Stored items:

----

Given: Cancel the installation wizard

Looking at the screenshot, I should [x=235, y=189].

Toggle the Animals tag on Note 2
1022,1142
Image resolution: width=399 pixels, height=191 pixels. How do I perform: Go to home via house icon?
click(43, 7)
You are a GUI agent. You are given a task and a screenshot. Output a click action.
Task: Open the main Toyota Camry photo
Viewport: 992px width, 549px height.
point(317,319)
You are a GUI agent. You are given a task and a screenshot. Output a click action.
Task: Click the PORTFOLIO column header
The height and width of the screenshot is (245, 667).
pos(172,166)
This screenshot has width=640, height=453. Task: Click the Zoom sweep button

----

This exercise calls for the line containing "The height and" and each line after it in the records, copied exactly.

The height and width of the screenshot is (245, 667).
pos(172,166)
This screenshot has width=640, height=453. Task: Click the Zoom sweep button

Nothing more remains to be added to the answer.